## EXERCISE DETAILS
Collect and copy each line of the records below that contains the string "Where". Treat uppercase and lowercase as different.

[Collection entries]
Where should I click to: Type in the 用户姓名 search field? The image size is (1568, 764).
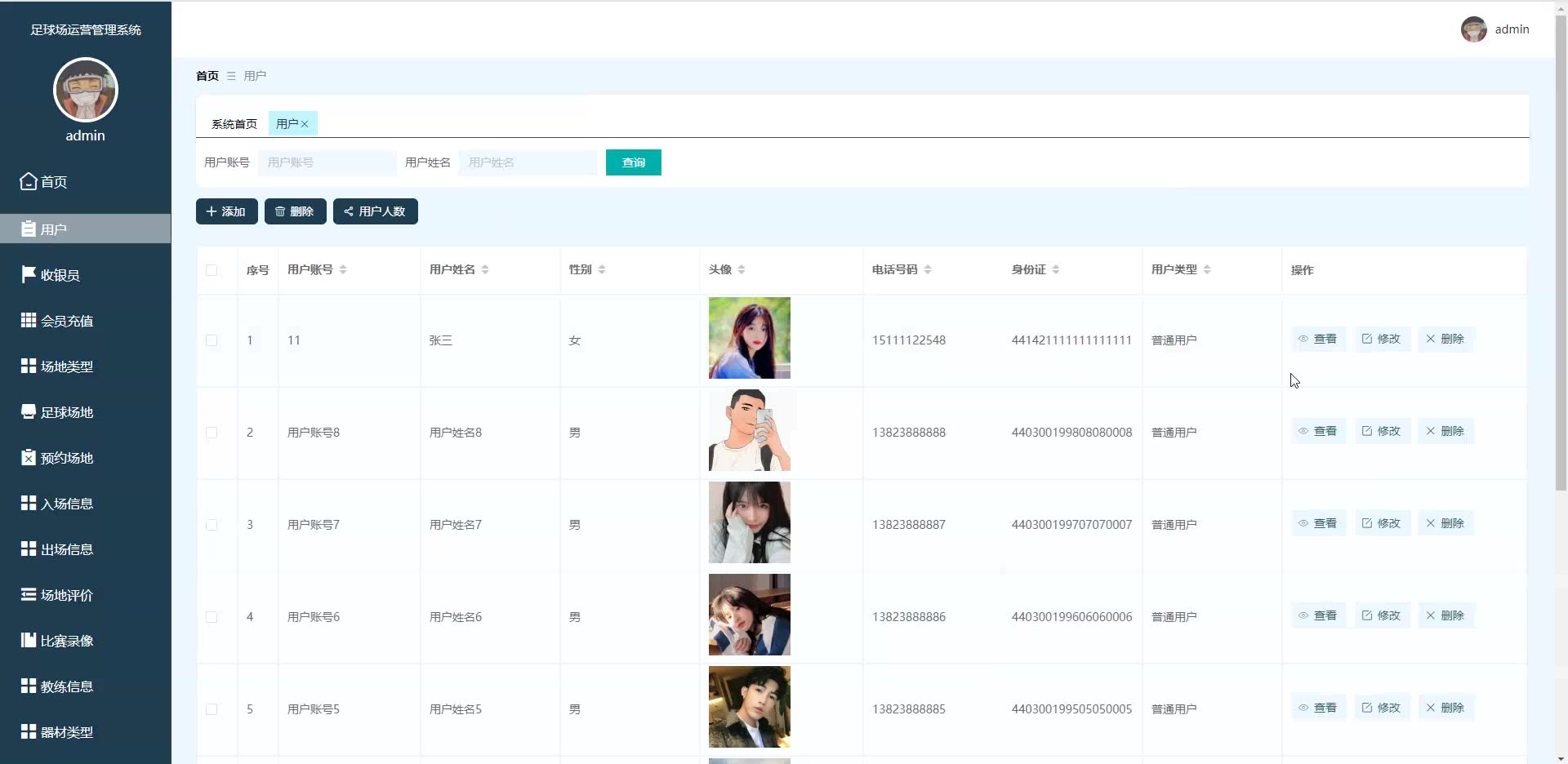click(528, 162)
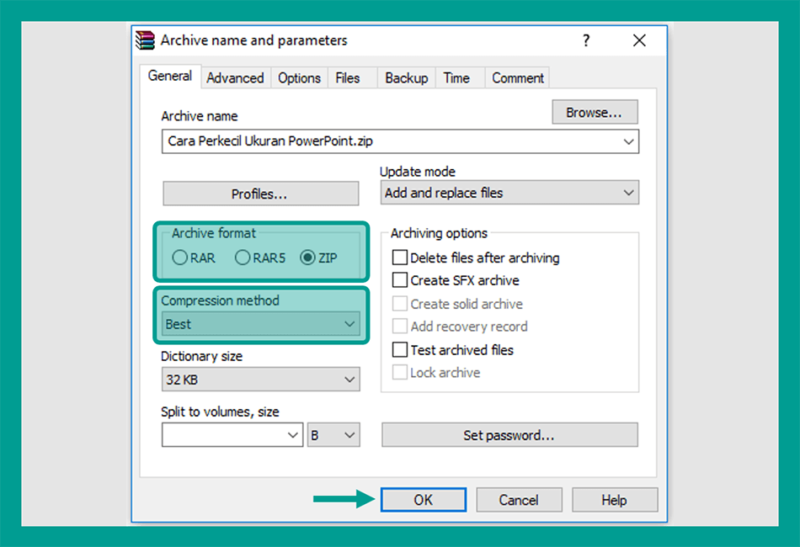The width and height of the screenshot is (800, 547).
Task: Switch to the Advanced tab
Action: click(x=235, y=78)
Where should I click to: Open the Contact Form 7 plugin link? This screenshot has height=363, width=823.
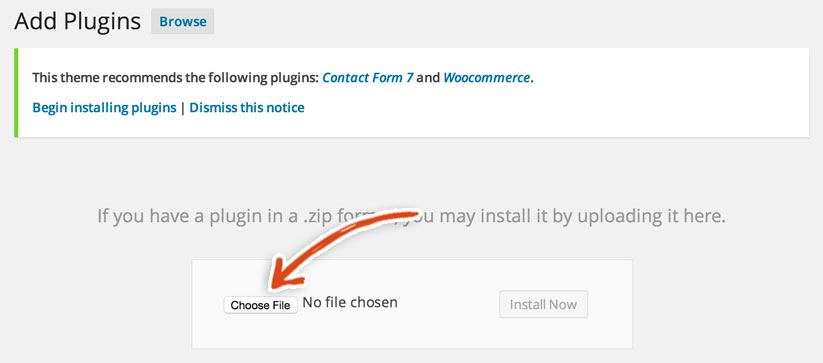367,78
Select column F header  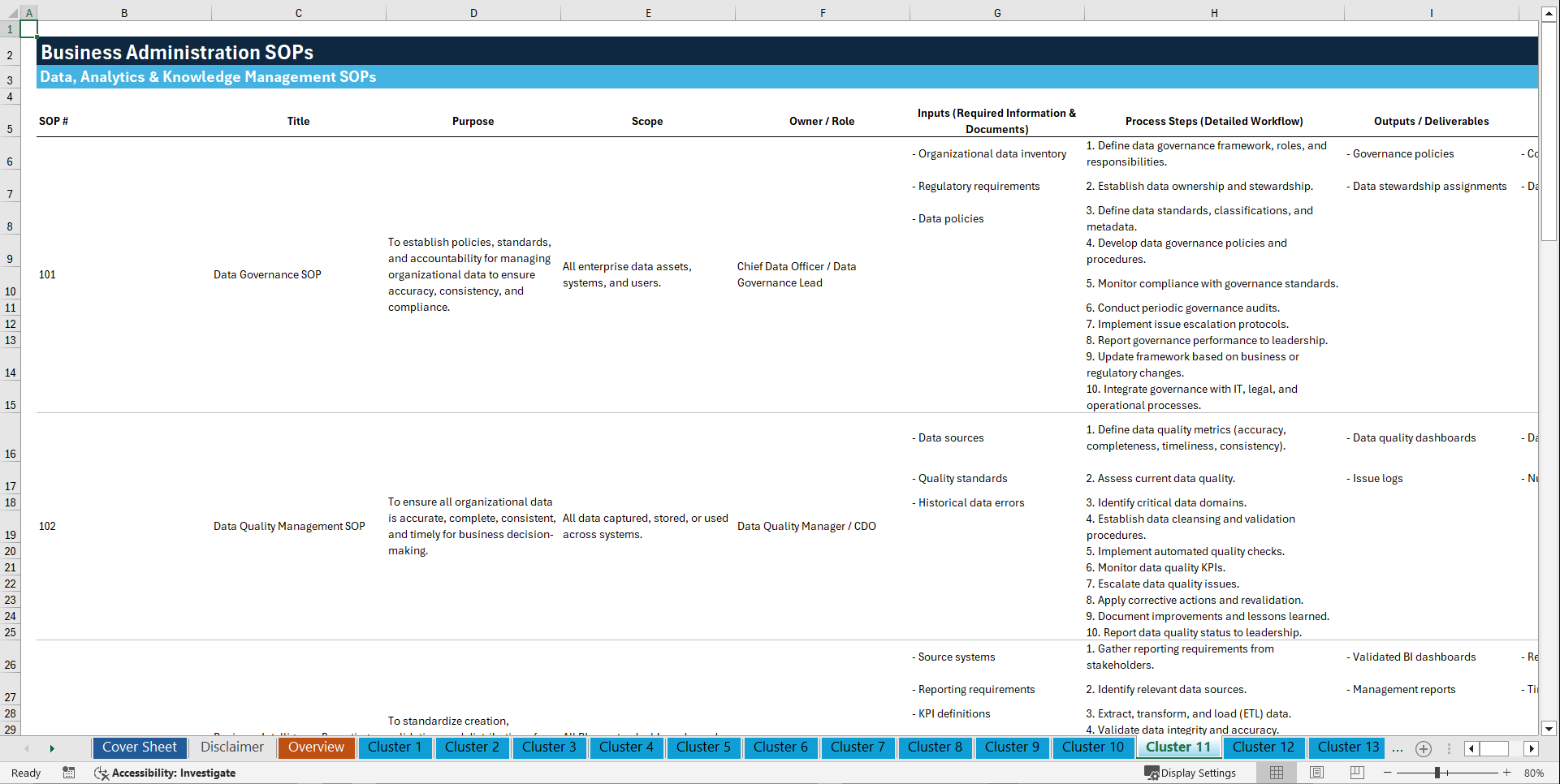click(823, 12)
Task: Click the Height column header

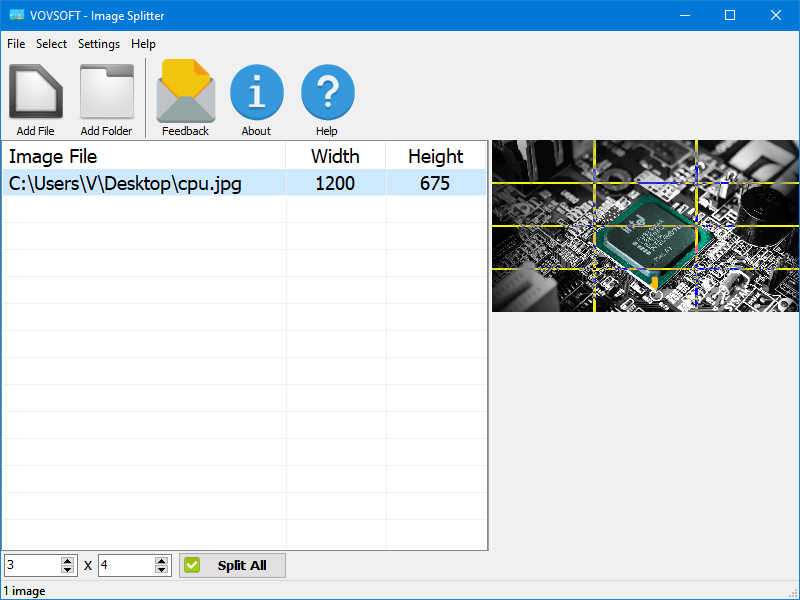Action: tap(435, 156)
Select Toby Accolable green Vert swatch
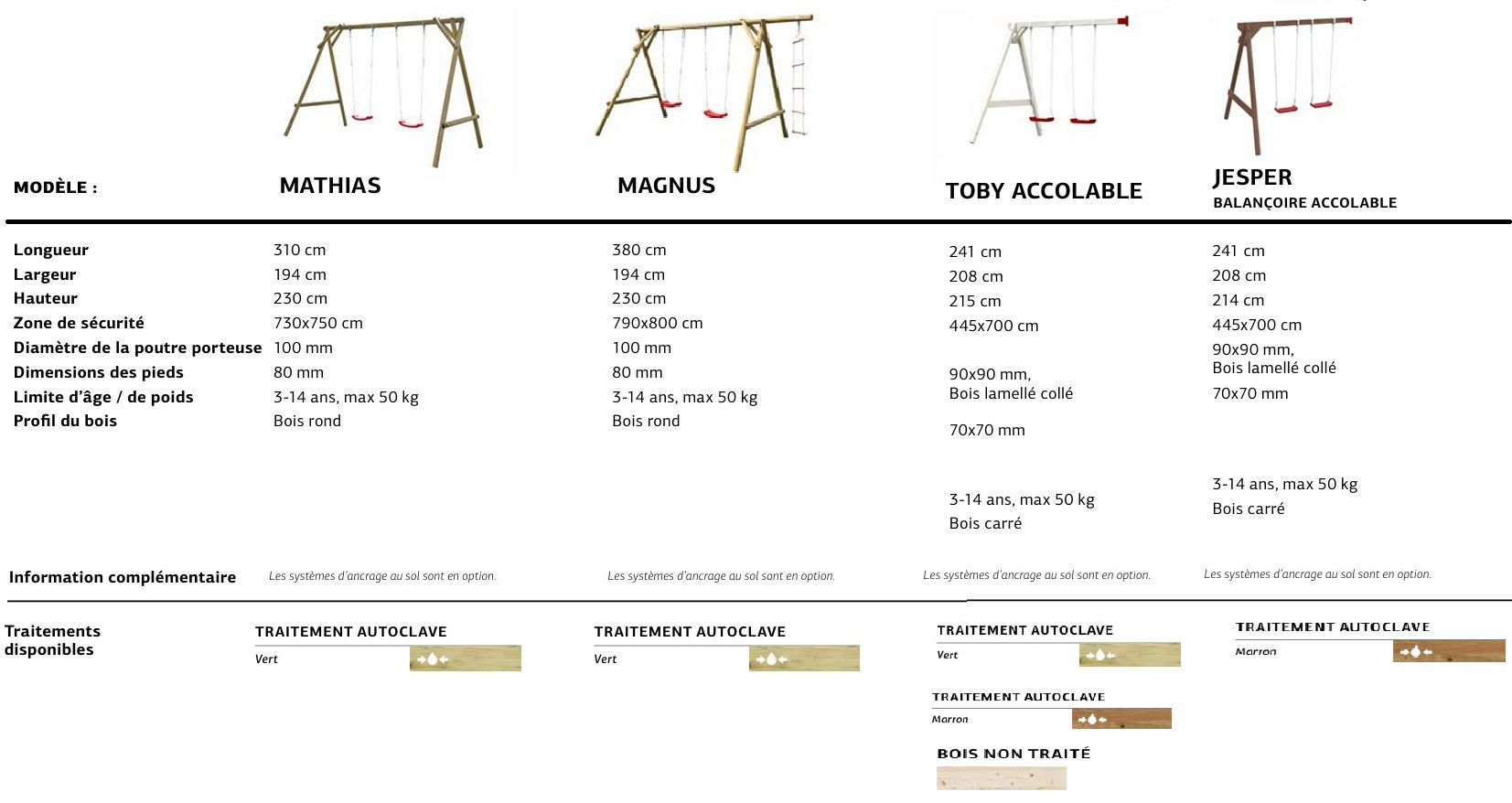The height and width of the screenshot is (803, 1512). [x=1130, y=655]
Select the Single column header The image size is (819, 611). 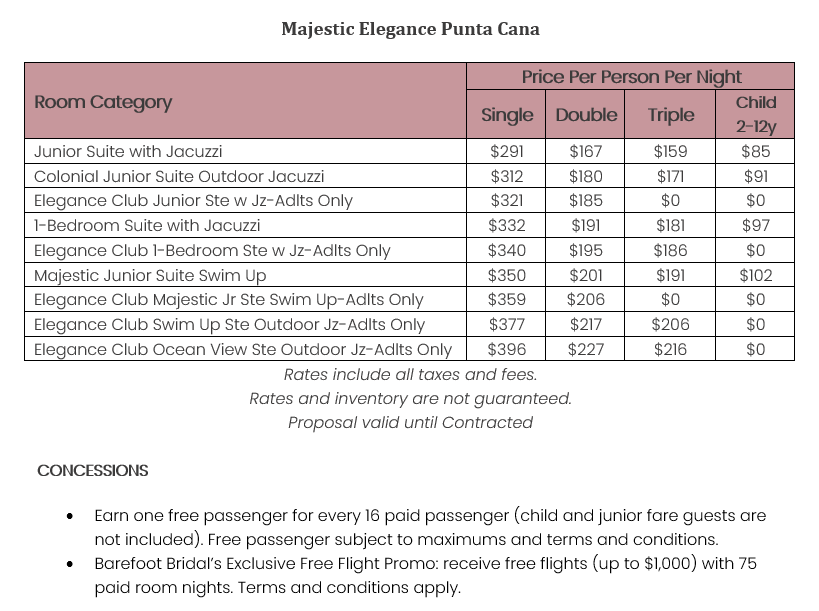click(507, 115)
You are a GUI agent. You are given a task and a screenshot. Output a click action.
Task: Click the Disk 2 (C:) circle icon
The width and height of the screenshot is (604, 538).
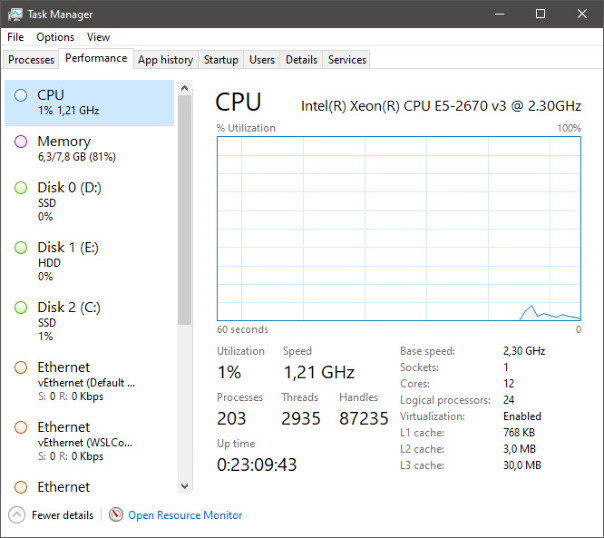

## ANSWER TO THE PROBLEM
Where should I click to: Type in the 用户姓名 search field? The image size is (1568, 764).
Where should I click to: Open the Contact Form 7 plugin link? This screenshot has height=363, width=823.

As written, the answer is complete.